## Material for this task
----

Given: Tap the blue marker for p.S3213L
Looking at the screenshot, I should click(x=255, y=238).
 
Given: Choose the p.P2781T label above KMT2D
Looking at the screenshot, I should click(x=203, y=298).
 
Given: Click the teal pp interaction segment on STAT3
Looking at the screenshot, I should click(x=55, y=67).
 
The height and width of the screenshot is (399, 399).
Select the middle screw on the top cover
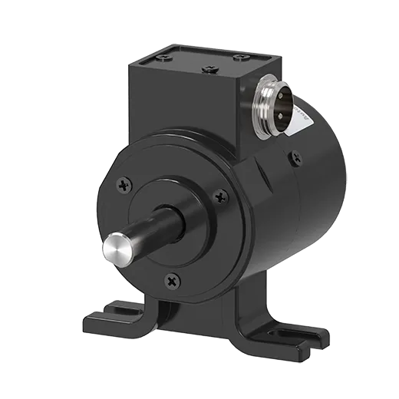(x=209, y=69)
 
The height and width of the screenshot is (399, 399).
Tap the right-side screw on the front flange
(x=221, y=196)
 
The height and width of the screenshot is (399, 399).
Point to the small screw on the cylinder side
(x=294, y=158)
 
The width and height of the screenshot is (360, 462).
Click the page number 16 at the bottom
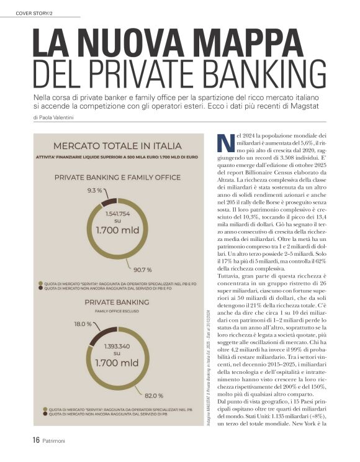pyautogui.click(x=37, y=442)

----

## Written request
Arrange every line of the material above as a JSON list of strings, one string per line, skipping blank lines. Leave the pictures out.

## The output
[
  "Given: Tap the blue marker for p.S3213L",
  "Looking at the screenshot, I should click(x=255, y=238).",
  "Given: Choose the p.P2781T label above KMT2D",
  "Looking at the screenshot, I should click(x=203, y=298).",
  "Given: Click the teal pp interaction segment on STAT3",
  "Looking at the screenshot, I should click(x=55, y=67).",
  "The height and width of the screenshot is (399, 399).",
  "Select the middle screw on the top cover",
  "(x=209, y=69)",
  "The height and width of the screenshot is (399, 399).",
  "Tap the right-side screw on the front flange",
  "(x=221, y=196)",
  "The height and width of the screenshot is (399, 399).",
  "Point to the small screw on the cylinder side",
  "(x=294, y=158)",
  "The width and height of the screenshot is (360, 462).",
  "Click the page number 16 at the bottom",
  "pyautogui.click(x=37, y=442)"
]